UACES Chair’s Message — May 2020

The UACES Network |

Dear UACES colleague,

UACES Chair, Nicholas Startin

I hope you and your friends and family are well during these troubling and uncertain times. It has been great to see that the UACES community has remained as vibrant and supportive as ever online and on Social Media as colleagues have adapted to the realities of teaching, researching and staying in touch in a virtual environment. The UACES office have been doing a great job working remotely from home since March 13 to keep us connected so my thanks to Emily, Emma and Melina for all of their efforts. These have included setting up a series of ‘midweek meetups’ where members have discussed a range of topics such as work-life balance and ideas for online teaching. If you would like to be part of our #FeatureFriday on Twitter and Facebook, do please contact the UACES office on the admin@uaces.org email. If you are looking for European Studies related materials and ideas during the lockdown, can I draw your attention to some of the excellent materials in our archive? Also, do please continue to send your blogs to Ideas on Europe.

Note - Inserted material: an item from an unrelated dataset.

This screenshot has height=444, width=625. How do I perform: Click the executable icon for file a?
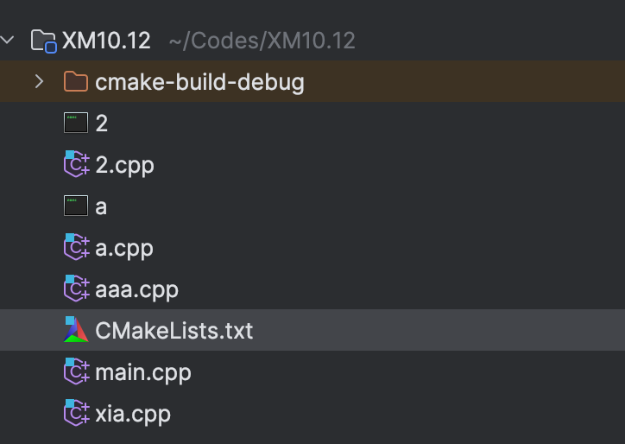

Earlier this month, due to the continued uncertainty surrounding the COVID19 pandemic, the UACES officers took the difficult decision of cancelling what would have been our 50th Annual Conference, which was due to take place in September. I, like many colleagues, was much looking forward to this milestone event in Belfast where I have great memories of the conference there back in 2002.  I would like to say a big thank you to Viviane Gravey, Lee McGowan and Dagmar Schiek, the organisers at Queens University, for all of their hard work and endeavour in coordinating what I know would have been a great gathering of our UACES community. We much look forward to returning to Belfast in the near future.

We have had a very positive response from our Belfast paper givers about the prospect of organising some online events or some form of virtual conference to fill the gap left by Belfast. The UACES office will be in touch with you shortly with some details about this as well as news about the rescheduling of the AGM which would have taken place in Belfast. We also hope to be in a position to update members soon about our plans in terms of future annual conference destinations. In the meantime, I can confirm that it is our intention that the 2021 conference will take place in Liverpool as planned.

Sadly, the Graduate Forum (GF) Annual Conference, which was scheduled to take place in Berlin in July, also had to be cancelled. My thanks to Rachael Dickson and the GF committee for all of their efforts preparing for this event. I am very pleased to report that a series of GF virtual research sessions, allowing UACES PhD students and Early Career Researchers the opportunity to showcase their work, was launched earlier this month so do check out the excellent programme.

I am happy to report that the inaugural workshop of our Erasmsus+ Jean Monnet-funded project DIMES on the theme of Diversity, Inclusion and Multidisciplinarity in European Studies did take place as scheduled in March in Leiden. I would strongly recommend that colleagues check out the podcasts and video recordings from this excellent workshop. Also, do look out for a special issue in JCER in 2021 emanating from these discussions. My thanks go to the advisory board Dickson Ajisafe, Maxine David, Maria Garcia, Toni Haastrup and Frank Mattheis for making the project possible.

In terms of the governance of the association, I am delighted to announce that Kathryn Simpson will be the new UACES Secretary and that Roberta Guerrina will take up the new role of Equality, Diversity and Inclusion Officer. Koen Slootmaeckers will remain on the Trustees Committee and will be joined by Benjamin Farrand. These roles will take effect from September 1. I look forward to working with you all.

Rereading my last Chair’s message (before writing this one) where I began with some personal reflections on the UK’s departure from the EU, I was reminded of how uncertain the situation remains with regard to what impact Brexit will have on our Association and the wider European Studies community. We still are no clearer as to what it will mean in terms of UK Universities’ future access to EU funding or what the impact will be for the UK and EU member states if the UK no longer accesses the Erasmus+ scheme, from which so many of us as well as our students have benefitted. With both COVID19 and Brexit very much remaining live issues for the foreseeable future, I am sure that we will continue to face challenges ahead. I remain optimistic that the strength of UACES as an international community and the willingness of its members to support each other in testing times leave us well placed to face these challenges.

My thanks to all of you for your continued support of UACES. Do please email me if you have any suggestions about the Association and its future. Finally, on a personal note, I would like to thank UACES colleagues who messaged me on social media following the recent death of my mother. Your kind words were greatly appreciated! Do look after yourselves and I look forward to seeing you in Liverpool if not before.